Foto: Gilvan de Souza / Flamengo


O Flamengo está perto de concretizar o retorno de Lucas Paquetá, dez anos após o meia surgir como uma das maiores promessas da base rubro-negra. Revelado em 2016, o jogador viveu trajetória de destaque no futebol europeu e agora pode reencontrar o clube que o projetou para o mundo.


Paquetá se firmou no profissional do Flamengo ainda jovem, somando 96 jogos e 18 gols antes de ser negociado em transferências milionárias por Milan, Lyon e, por fim, West Ham. A possível repatriação simboliza não só um reforço de peso, mas também o sucesso do trabalho de base do clube ao longo dos últimos anos.


Depois dele, outras joias chamaram atenção, mas tiveram destinos distintos. Lincoln, Jean Lucas e Reinier despontaram com grande expectativa, mas seguiram caminhos irregulares, com passagens pelo exterior e retornos ao futebol brasileiro em contextos diferentes. Alguns conseguiram se firmar em novos clubes, enquanto outros ainda buscam

estabilidade na carreira.


Nomes como Yuri César, Werton e Victor Hugo reforçam como a transição da base para o profissional nem sempre é linear. Victor, inclusive, chegou a ser peça frequente no elenco principal, mas acabou negociado após perder espaço. Já Werton teve poucas oportunidades e sua saída ainda gera pendências financeiras para o clube.


Entre os mais recentes, Lorran, Felipe Lima e Guilherme representam diferentes estágios do processo.

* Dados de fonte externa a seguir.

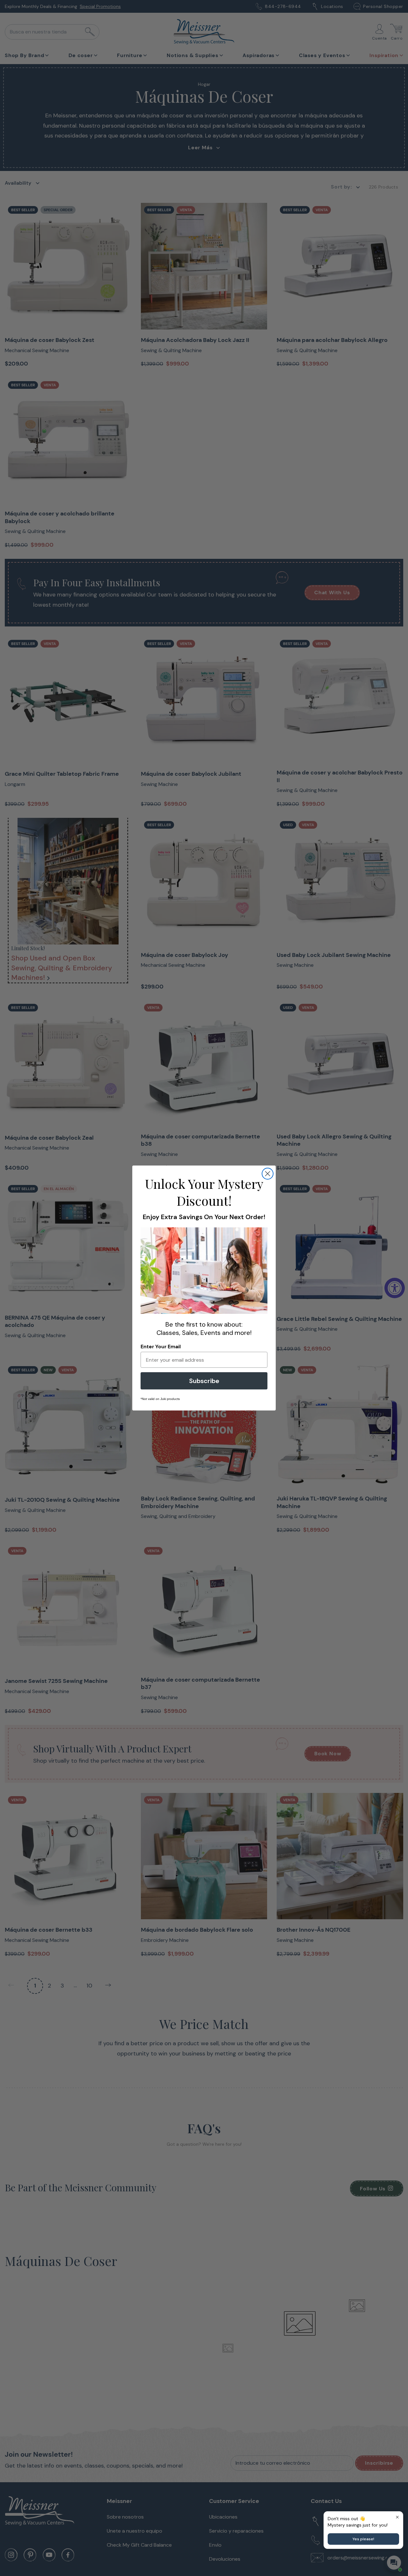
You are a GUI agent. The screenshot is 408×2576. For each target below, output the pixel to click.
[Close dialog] (267, 1173)
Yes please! (363, 2539)
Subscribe (204, 1381)
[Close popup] (397, 2517)
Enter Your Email (161, 1346)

Lorran ainda tenta se reencontrar na Europa, Felipe deixou o clube sem estrear no profissional, e Guilherme desponta como aposta atual, ganhando espaço e confiança nas primeiras oportunidades.


A trajetória dessas joias mostra que, apesar dos desafios, o Flamengo segue como um dos maiores formadores de talentos do país, com potencial de transformar promessas em protagonistas — dentro ou fora da Gávea.